Xu L(1)(2), Chen S(3), Zhan L(1).
Author information:
(1)School of Traditional Chinese Medicine & School of Integrated Chinese and Western Medicine, Nanjing University of Chinese Medicine.
(2)Xishanqiao Community Health Service Center of Yuhuatai.
(3)Hospital of Integrated Traditional Chinese and Western Medicine Affiliated to Nanjing University of Chinese Medicine, Nanjing, Jiangsu, China.
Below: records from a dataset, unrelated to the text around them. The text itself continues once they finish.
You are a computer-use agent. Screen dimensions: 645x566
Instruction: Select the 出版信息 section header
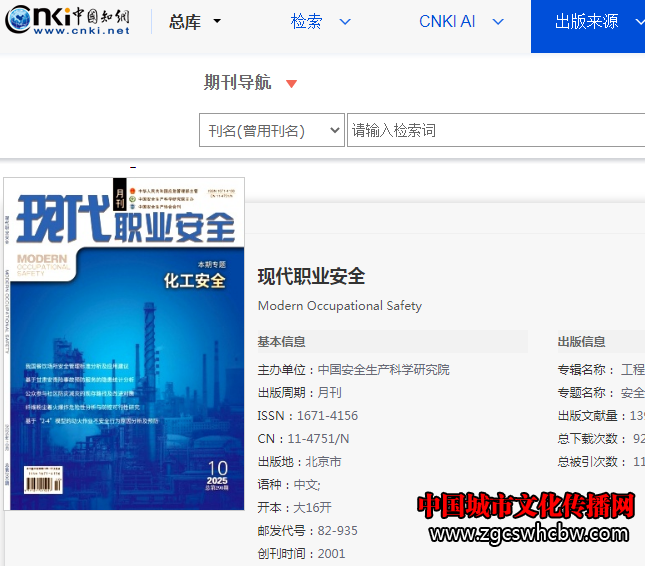[x=581, y=342]
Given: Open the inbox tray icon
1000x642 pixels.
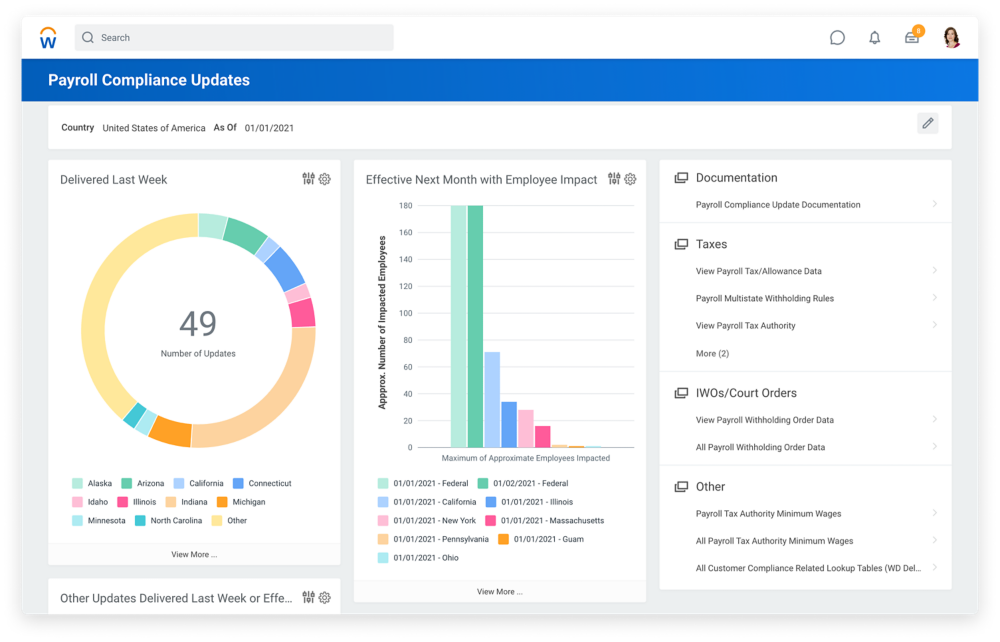Looking at the screenshot, I should tap(912, 38).
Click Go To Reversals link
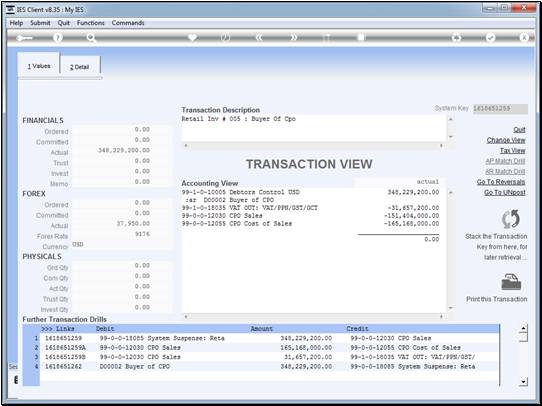 pyautogui.click(x=501, y=182)
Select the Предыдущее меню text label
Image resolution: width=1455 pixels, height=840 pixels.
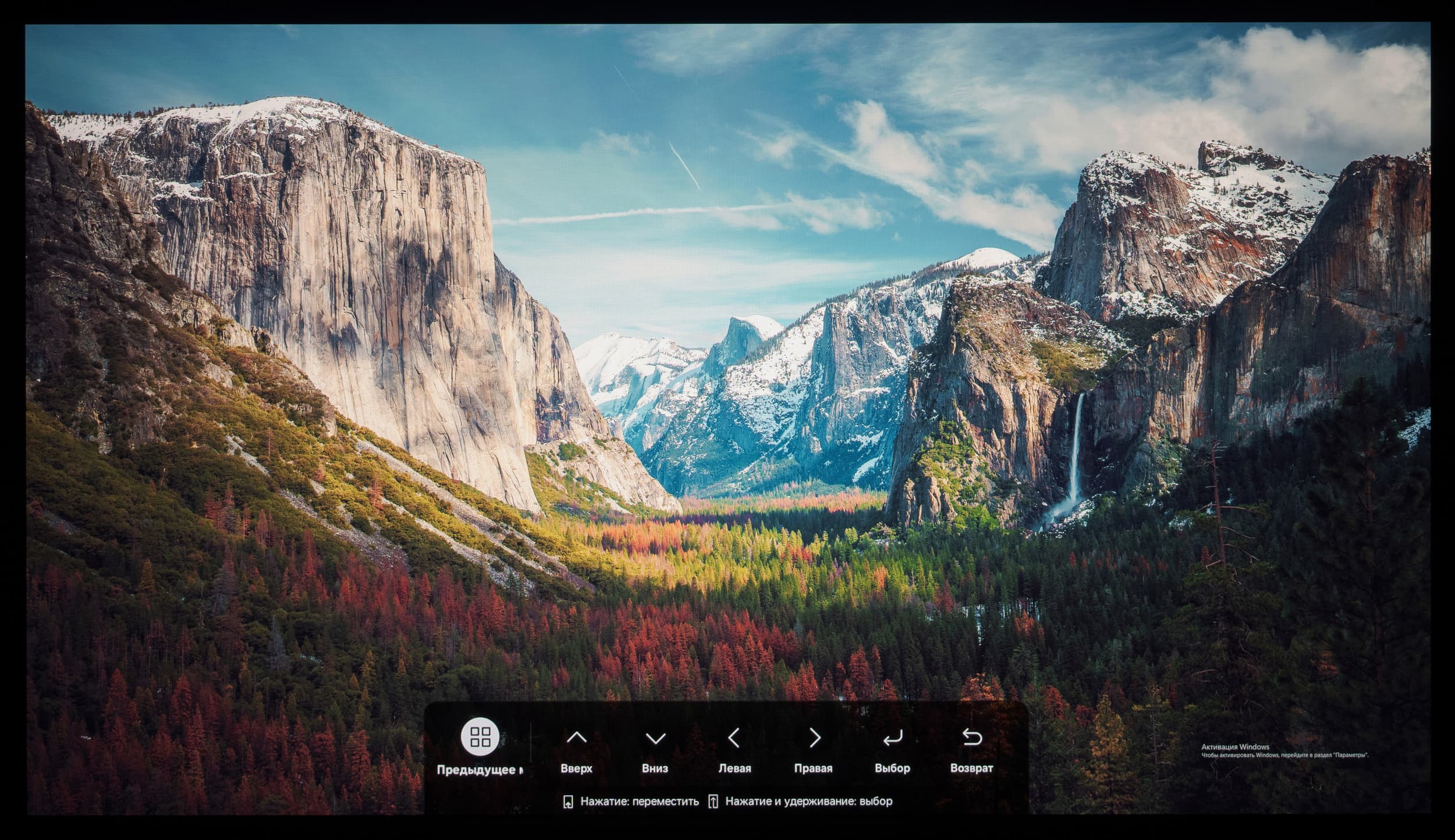(x=480, y=770)
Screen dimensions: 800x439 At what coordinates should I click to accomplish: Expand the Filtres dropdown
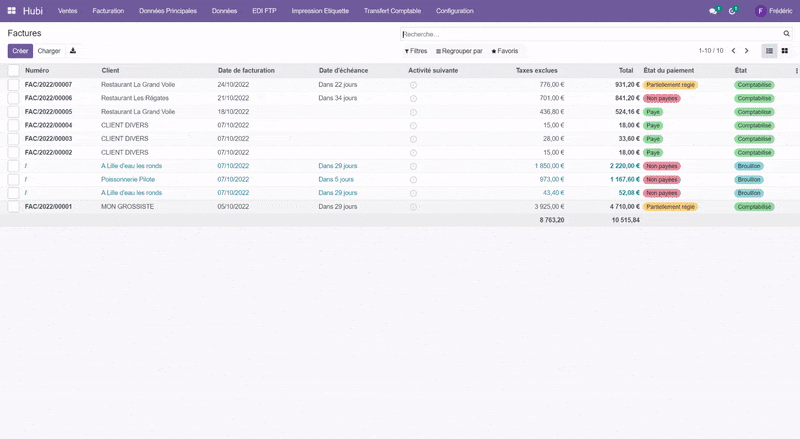pyautogui.click(x=415, y=51)
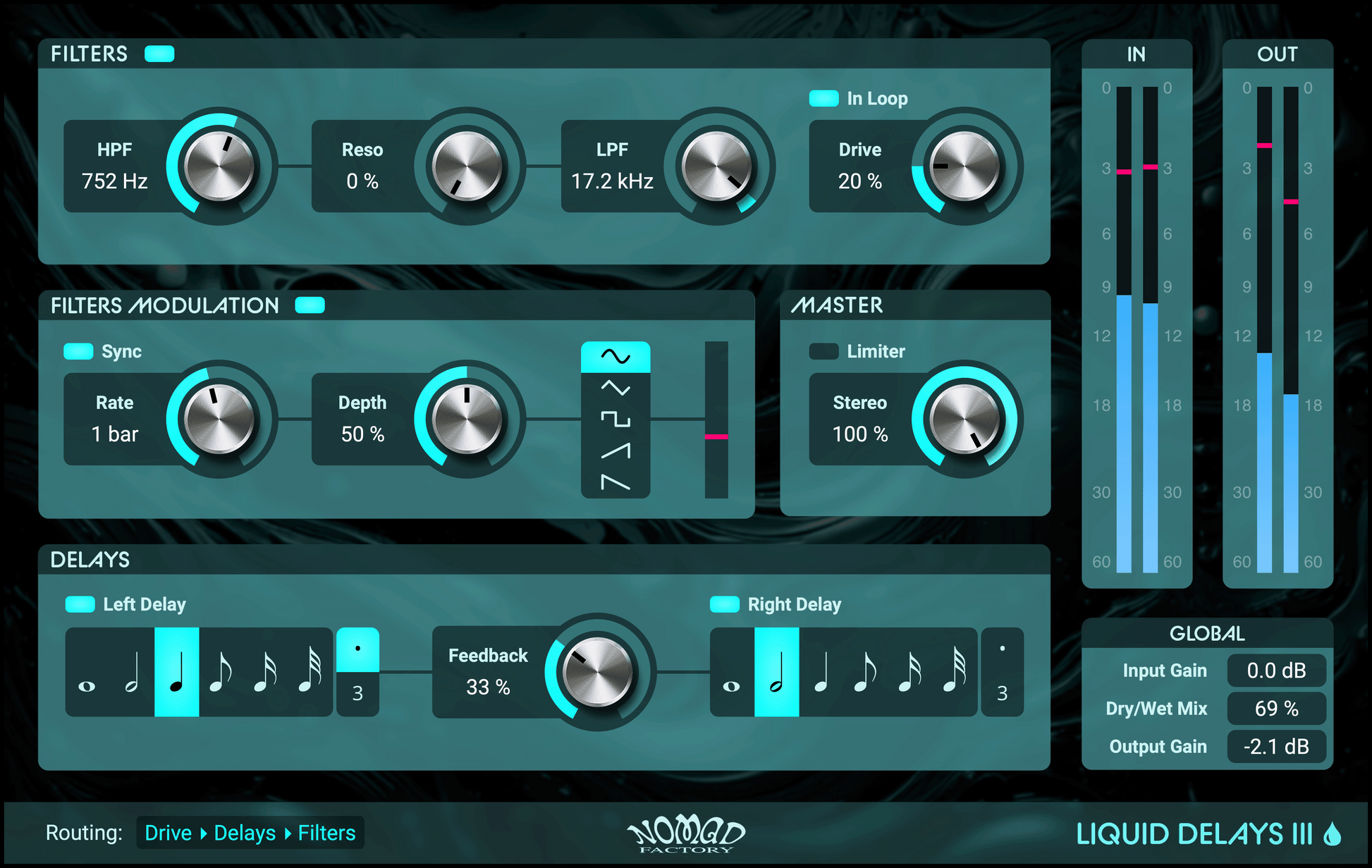This screenshot has height=868, width=1372.
Task: Select the rising ramp modulation shape
Action: pos(615,452)
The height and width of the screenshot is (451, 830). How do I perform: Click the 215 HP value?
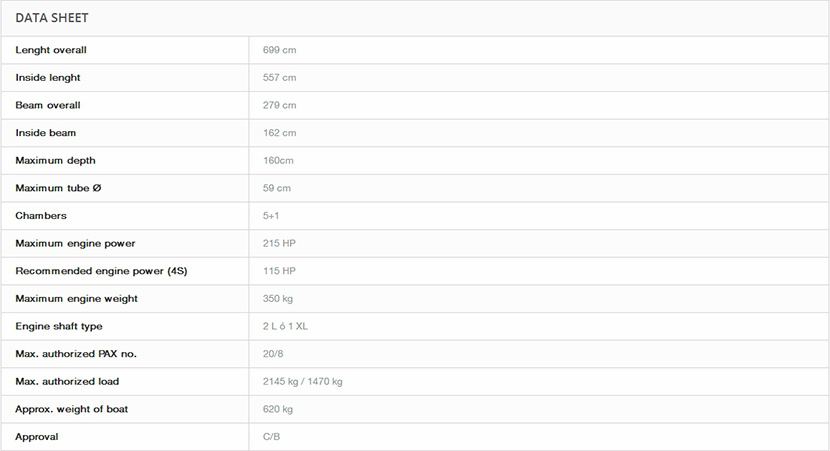point(279,243)
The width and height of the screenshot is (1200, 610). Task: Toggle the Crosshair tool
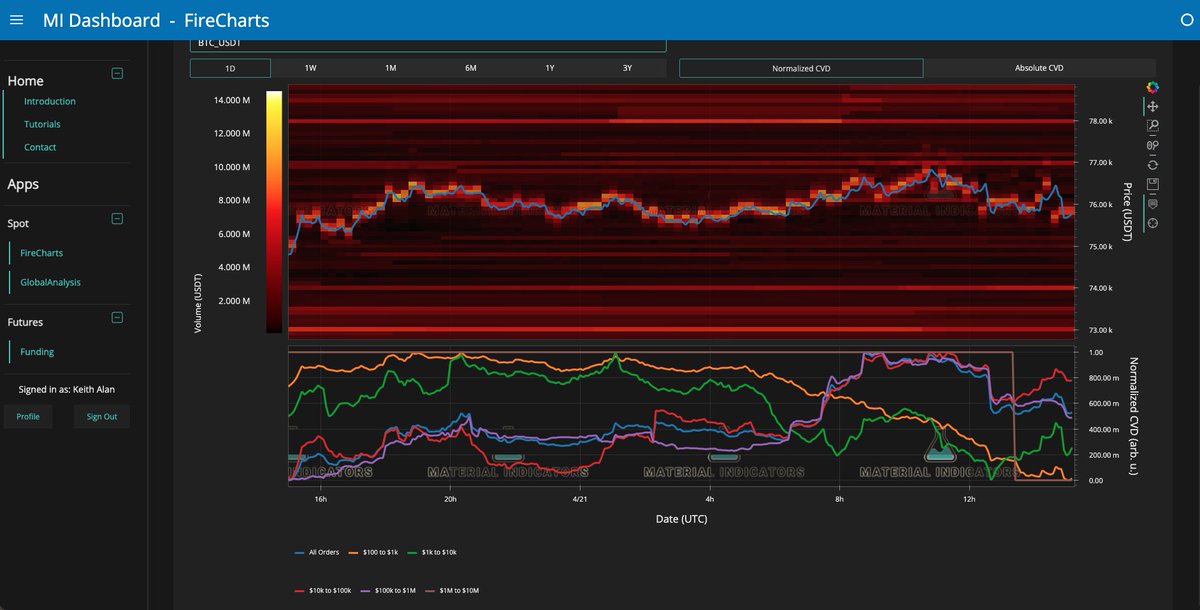point(1152,223)
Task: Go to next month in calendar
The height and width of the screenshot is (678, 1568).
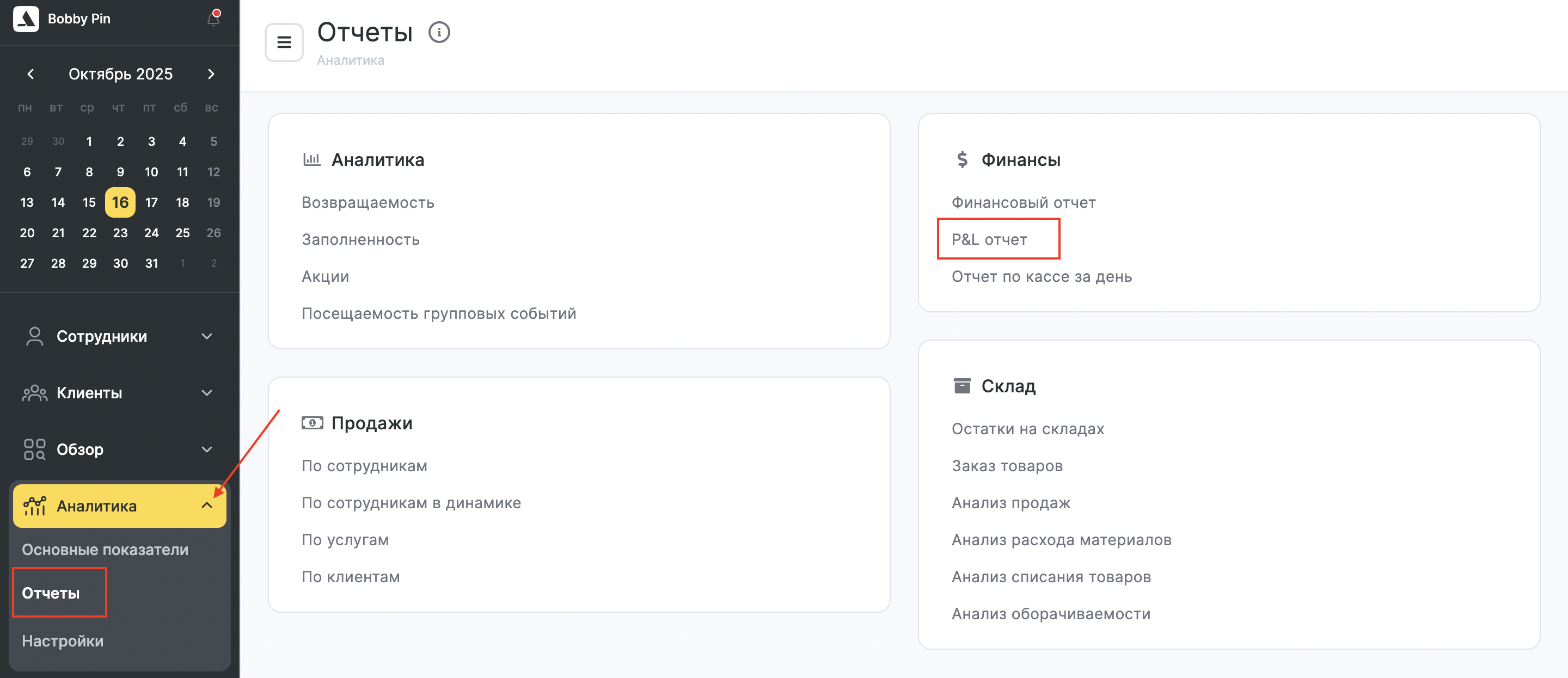Action: 211,74
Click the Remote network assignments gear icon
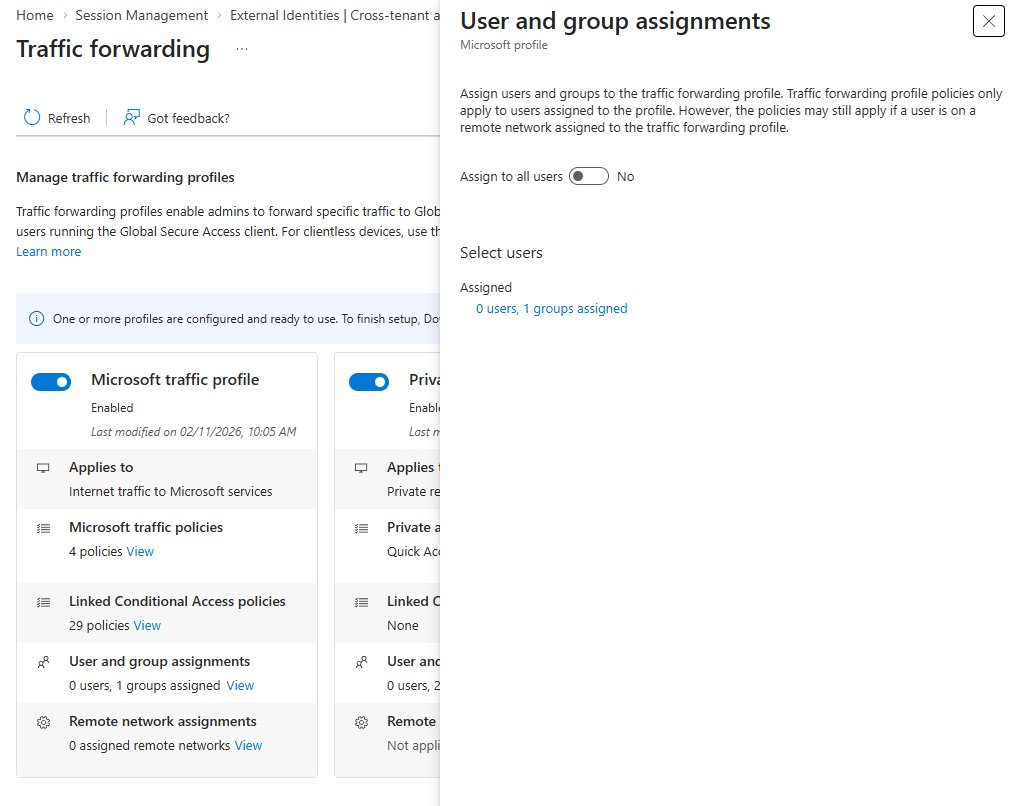 43,722
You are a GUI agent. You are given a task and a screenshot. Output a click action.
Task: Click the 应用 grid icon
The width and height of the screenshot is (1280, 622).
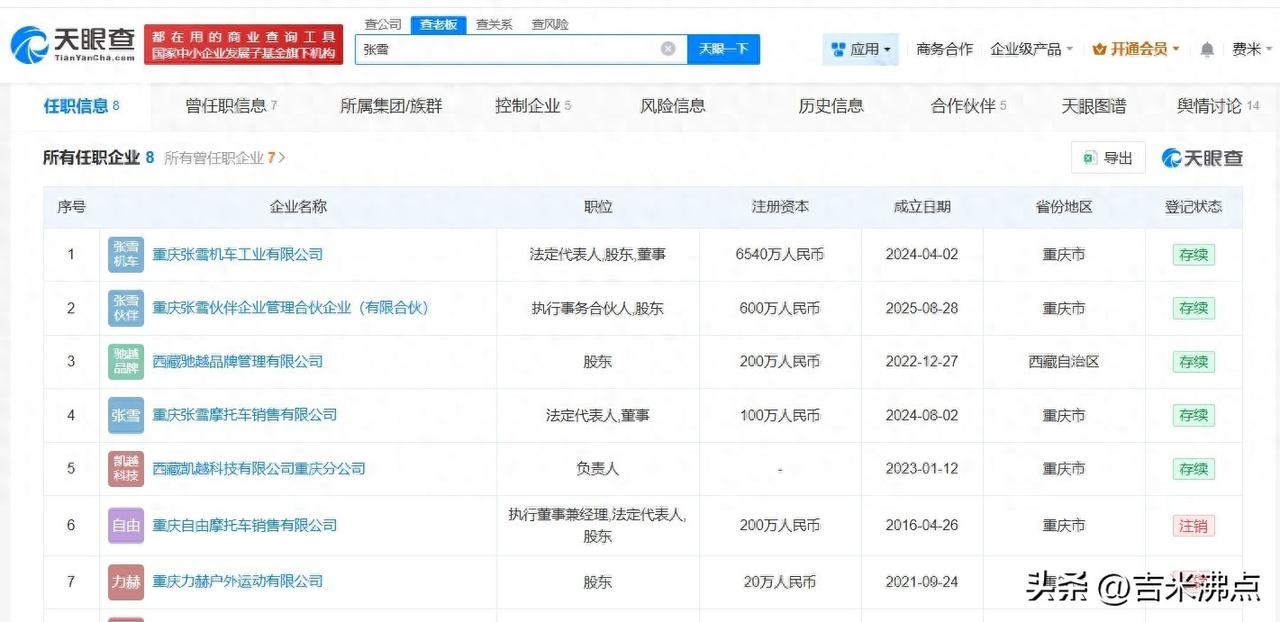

BACKGROUND: Recently, the relationships between uncoupling protein-2 (UCP2) -866G/A (rs659366) and Ala55Val (rs660339) polymorphisms and the risk of type 2 diabetes mellitus (T2DM) have been explored considerably, but the results are greatly inconsistent. This meta-analysis was performed to further identify the association of UCP2 rs659366 and rs660339 with the risk of T2DM. METHODS: Eligible studies were searched from PubMed, Embase, Cochrane Library, VIP database, Chinese National Knowledge Infrastructure, and Chinese WanFang database until March 8, 2020. The odds ratios with corresponding 95% confidence intervals (CIs), and P-values were used to assess the strength of the association. RESULTS: A total of 26 studies were included in this study. UCP2 rs659366 was associated with the risk of T2DM in allele model (OR: 1.112, 95%CI: 1.009-1.224, P = 0.032), dominant model (OR: 1.189, 95%CI: 1.035-1.366, P = 0.014), and heterozygous model (OR: 1.177, 95%CI: 1.032-1.342, P = .015). A significantly increased risk of T2DM was detected in Asians by UCP2 rs659366 allele (OR: 1.132, 95%CI: 1.016-1.262, P = .025), dominant (OR: 1.218, 95%CI: 1.046-1.418, P = .011), homozygous (OR: 1.254, 95%CI: 1.022-1.540, P = .031) or heterozygous (OR: 1.198, 95%CI: 1.047-1.371, P = .009) models. There was no significant correlation between UCP2 rs660339 and the risk of T2DM (P>.05). CONCLUSIONS: The UCP2 rs65366 is significantly associated with the risk of T2DM, especially in Asian population, while no evidence is found between the UCP2 rs660339 and the susceptibility to T2DM.